Con mucha tranquilidad —de hecho con mucha más tranquilidad de la que sentía—, apagué el ordenador y fingí tomar mi último sorbo de café. El líquido se había enfriado y lo noté helado y amargo en los labios. A continuación recogí mi maleta y dejé en la mesa un billete de veinte dólares de propina. Ya estaba pensando que si algo malo me ocurría, la camarera seguramente recordaría al solitario inglés que había ocupado la mesa más alejada de la ventana y dejado una propina absurdamente exagerada. No sé de qué me habría servido, pero en esos momentos me pareció buena idea. Me aseguré de no mirar a la pareja de cortos cabellos cuando pasé a su lado.
Una vez en la calle, bajo la grisácea y fría claridad, con el establecimiento de Starbucks y su toldo verde un poco más abajo en la calle, con el lento tráfico (Bebé a bordo. Por favor, conduzca despacio) y los ancianos transeúntes envueltos en sus abrigos y bufandas, me imaginé por un momento que acababa de pasar la última hora jugando a una especie de juego casero de realidad virtual. Pero, entonces, la puerta de la cafetería de internet se abrió, y salieron los dos jóvenes del pelo rapado. Caminé rápidamente calle arriba hasta el Ford y, una vez al volante, me encerré dentro del coche. Cuando miré por el retrovisor no vi a ninguno de los dos.

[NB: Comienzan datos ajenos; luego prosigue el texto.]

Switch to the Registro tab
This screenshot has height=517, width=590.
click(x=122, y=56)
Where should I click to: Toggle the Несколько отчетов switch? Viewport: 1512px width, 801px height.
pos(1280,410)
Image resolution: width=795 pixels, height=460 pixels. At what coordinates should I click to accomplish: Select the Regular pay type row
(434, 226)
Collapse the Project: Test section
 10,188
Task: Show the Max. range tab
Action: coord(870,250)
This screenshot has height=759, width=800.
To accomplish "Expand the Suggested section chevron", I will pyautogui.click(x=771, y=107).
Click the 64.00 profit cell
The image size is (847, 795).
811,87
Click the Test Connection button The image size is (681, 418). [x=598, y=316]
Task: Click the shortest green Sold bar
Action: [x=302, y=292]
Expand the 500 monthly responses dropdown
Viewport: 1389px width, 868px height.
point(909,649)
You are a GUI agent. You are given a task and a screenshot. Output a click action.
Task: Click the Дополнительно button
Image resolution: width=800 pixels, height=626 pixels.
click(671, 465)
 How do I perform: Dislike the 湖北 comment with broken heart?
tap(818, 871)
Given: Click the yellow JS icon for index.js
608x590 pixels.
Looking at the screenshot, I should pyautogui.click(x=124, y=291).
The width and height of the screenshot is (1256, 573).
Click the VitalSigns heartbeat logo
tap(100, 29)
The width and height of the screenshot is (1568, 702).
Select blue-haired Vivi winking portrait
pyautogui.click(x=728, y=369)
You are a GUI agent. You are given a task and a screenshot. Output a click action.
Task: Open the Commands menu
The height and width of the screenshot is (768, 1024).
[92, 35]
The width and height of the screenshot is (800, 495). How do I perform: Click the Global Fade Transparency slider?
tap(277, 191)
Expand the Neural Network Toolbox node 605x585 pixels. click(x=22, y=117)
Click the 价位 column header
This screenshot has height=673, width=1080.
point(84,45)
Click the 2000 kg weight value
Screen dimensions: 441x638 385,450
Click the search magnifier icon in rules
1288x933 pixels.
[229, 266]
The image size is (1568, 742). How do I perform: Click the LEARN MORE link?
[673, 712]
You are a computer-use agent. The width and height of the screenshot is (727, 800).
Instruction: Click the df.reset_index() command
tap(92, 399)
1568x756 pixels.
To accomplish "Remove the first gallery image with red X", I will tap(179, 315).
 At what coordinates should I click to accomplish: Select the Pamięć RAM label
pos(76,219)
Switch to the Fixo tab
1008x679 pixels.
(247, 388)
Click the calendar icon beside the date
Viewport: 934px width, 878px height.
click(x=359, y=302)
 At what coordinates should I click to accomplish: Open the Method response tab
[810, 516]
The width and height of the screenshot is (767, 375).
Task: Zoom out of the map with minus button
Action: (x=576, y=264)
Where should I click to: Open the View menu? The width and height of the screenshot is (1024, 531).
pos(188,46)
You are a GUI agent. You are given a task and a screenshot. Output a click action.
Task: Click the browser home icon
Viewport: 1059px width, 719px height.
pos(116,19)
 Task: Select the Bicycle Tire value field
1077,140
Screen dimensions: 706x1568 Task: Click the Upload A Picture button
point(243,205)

Permanecí inmóvil durante un rato. Simplemente por el hecho de estar sentado allí me sentía a salvo. Fantaseé un rato con la idea de que si me quedaba quieto el rato suficiente quizá acabaría siendo absorbido por ósmosis en la próspera y tranquila vida de Belmont. Así podría salir a hacer lo mismo que aquellos jubilados: jugar unas manos de bridge, o puede que ir al cine por la tarde o pasear y comprar los periódicos para leerlos mientras meneaba la cabeza ante el modo en que el mundo se estaba haciendo pedazos desde que mi malcriada e inexperta generación se había hecho cargo de él. Observé a las mujeres recién peinadas que salían de la peluquería acariciándose el cabello. La pareja que se cogía de la mano en la cafetería había salido y miraba alianzas en el escaparate de una joyería.
¿Y yo? Sentí una punzada de autocompasión. Me hallaba tan alejado de toda aquella normalidad como si estuviera en una burbuja de cristal.
Saqué las fotos de nuevo y las fui pasando hasta que encontré la de Lang y Emmett juntos en el escenario. ¿Un futuro primer ministro y un supuesto agente de la CIA, con sombreros y guantes, haciendo el payaso en una revista cómica? Se me antojó más grotesco que improbable, pero en mi mano tenía la prueba. Di la vuelta a la foto y medité sobre el teléfono anotado al dorso. Y cuanto más lo pensaba, más obvio me parecía que solo me quedaba un camino que seguir. El hecho de que, nuevamente, estuviera siguiendo los pasos de McAra resultaba inevitable.
Esperé a que la pareja de tortolitos hubiera entrado en la joyería. Luego, saqué el móvil, busqué el número guardado y llamé a Richard Rycart.